The first full-scale mechanical totalisator was installed at Ellerslie racecourse in Auckland, New Zealand, in 1913. The tote was so large that it required a dedicated building to house it. This was the first automatic totalisator and replaced the fraught, labour-intensive manual system.

George Julius, born in Norwich, England in April 1873, immigrated with his family to South Australia 1884. They relocated to New Zealand five years later where Julius began a degree in engineering at the University of New Zealand. In 1896, Julius travelled to Western Australia to take up a role with the Government Railways. In his spare time, he designed and made his vote-counting machine, which was later adapted to become the totalisator.

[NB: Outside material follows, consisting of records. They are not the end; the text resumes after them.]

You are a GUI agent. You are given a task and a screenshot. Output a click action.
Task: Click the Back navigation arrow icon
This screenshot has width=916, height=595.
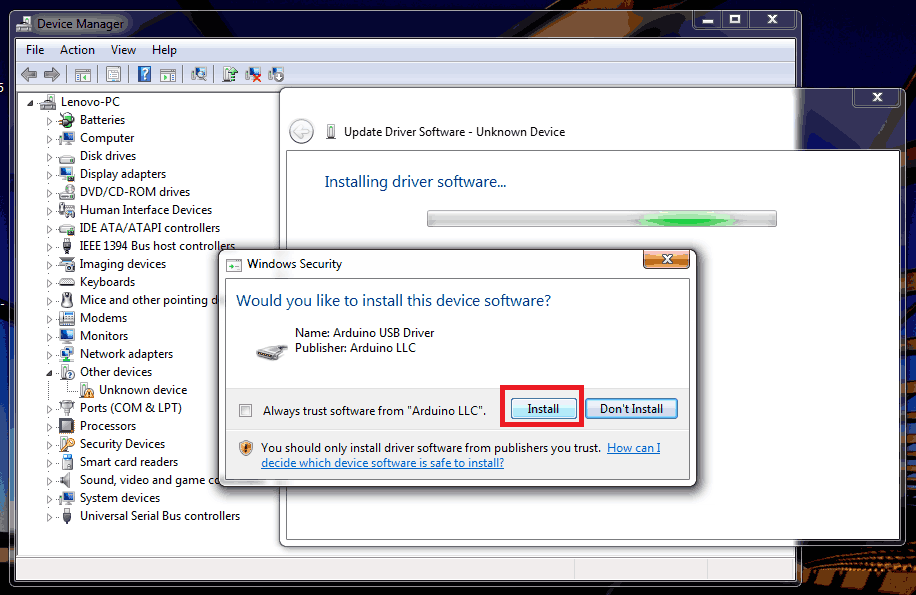pos(29,74)
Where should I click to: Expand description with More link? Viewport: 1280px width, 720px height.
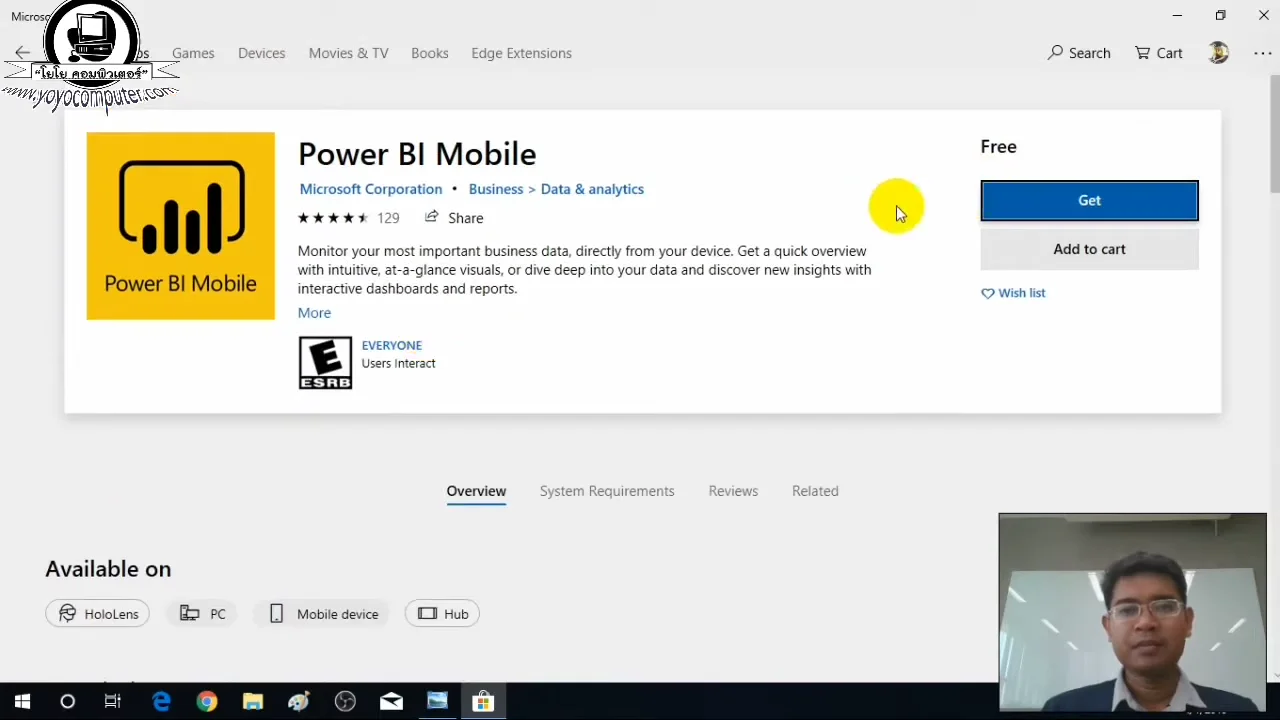314,313
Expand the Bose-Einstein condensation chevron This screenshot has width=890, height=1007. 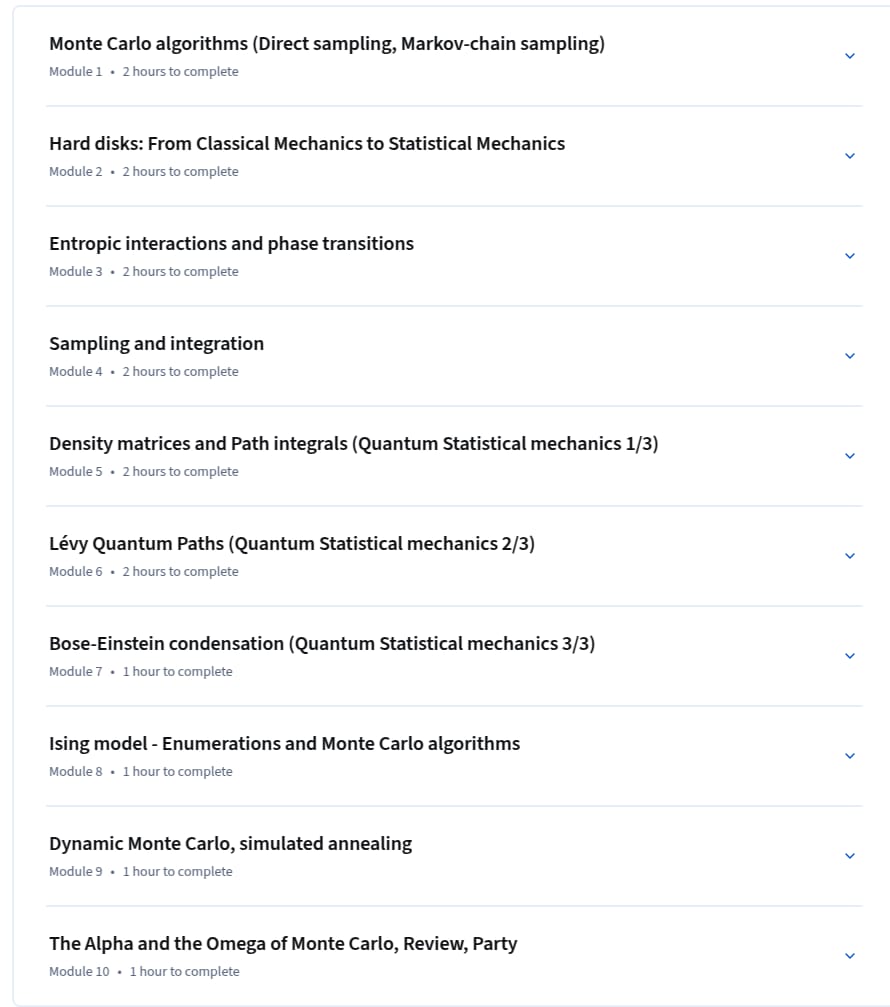(850, 656)
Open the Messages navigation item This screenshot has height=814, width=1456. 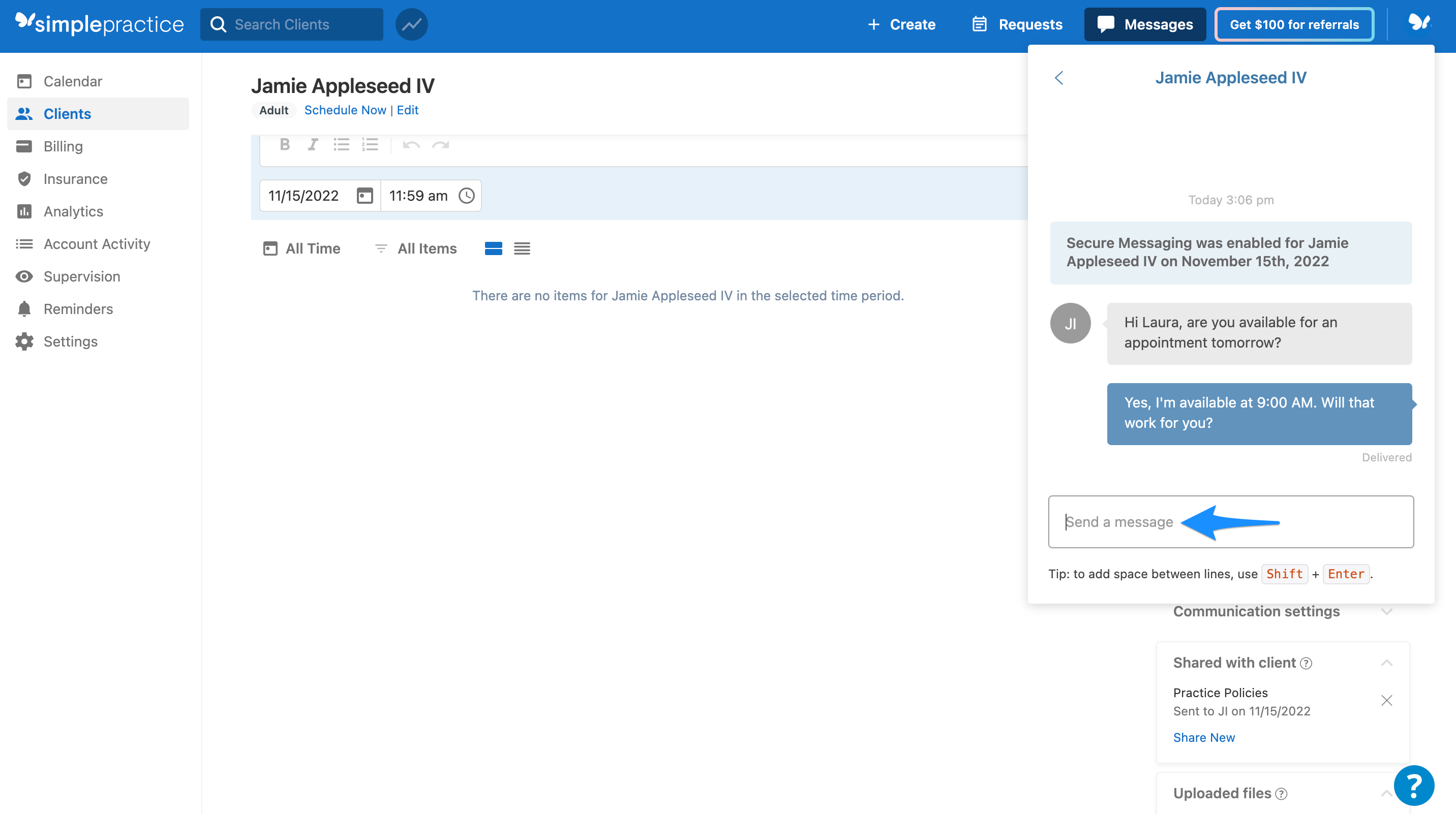[1145, 24]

Tote-betting, developed by Joseph Oller in France in 1867, became very popular at racecourses in Australia and New Zealand, as it offered a further dimension of natural odds to that of fixed-odds betting. In tote-betting the odds are not known until betting has closed, usually when the race starts. All the stakes are totalled and a house percentage removed. The remaining sum in the pool is then split between the winning tickets. The dividend pays less on the most popular horses as they attract the best odds of a win; however, if an outsider wins the race then the dividend paid is larger as there were fewer people backing that horse. Punters also preferred tote-betting as the odds were not set by the bookmaker – removing the perception that a bookie could manipulate a higher percentage for himself.

There were inherent errors due to the human element purveying tote-betting, and although George Julius was not the first to try and remedy this, his mechanical tote was the first successful design to be used by racecourses. Julius founded a company, Automatic Totalisators Limited (ATL) in Australia, and it dominated the design and supply of racecourse-betting equipment throughout the world. By 1936, ATL had automatic totalisators at 36 racecourses around the world.

Julius became the first chairman of the Council for Scientific and Industrial Research (now the CSIRO) in 1926. In recognition of his remarkable technological achievements and service to the country Julius was knighted in 1929 and he held many prestigious appointments on a number of company and charitable boards. He died in Sydney in 1946.

This model was donated to the Museum of Applied Arts and Sciences in 1953 by Automatic Totalisators Limited.

Photo: Michael Myers/Museum of Applied Arts and Sciences

70c Turtle, by Ellarose Savage

Ghost nets are fishing nets that have been lost or discarded and drift with ocean currents. Many of these plastic nets float to the coastline of remote northern Australia and to the Torres Strait Islands, where they create an enormous environmental problem. The nets, which can be several kilometres in length, trap and kill huge numbers of marine animals each year and damage sensitive corals; they are a major threat for marine fauna and an ongoing problem for saltwater communities across the north.

Ghost nets were first sighted in northern Australia in the late 1980s and their environmental threat was immediately recognised. Indigenous communities began to clean up the fishing-industry rubbish, sometimes repurposing nets for screens, fencing, bags and the like. Many Indigenous fibre artists from saltwater communities now to turn the marine menace into engaging artworks. By making and selling the works, they raise both the incentive to collect ghost nets and awareness of the problem among the general public.

Turtle (2012), shown in the stamp design, was created by Ellarose Savage, an artist at Darnley Island (Erub) in the Torres Strait Islands. The work cleverly weaves together the threat and the threatened, with turtles being a chief victim of the killer nets. The turtle is not only an important resource in the Torres Strait Islands, but Nam (turtles) are also the totem of Ellarose. Her Turtle is held in the collection of the Australian Museum, which has several examples of ghost net art in its collection. Ellarose is represented by Erub Erwer Meta art centre, and her work has been shown in several group exhibitions.

Photo: Rebecca Fisher/Australian Museum


This content was produced at the time of the stamp issue release date and will not be updated.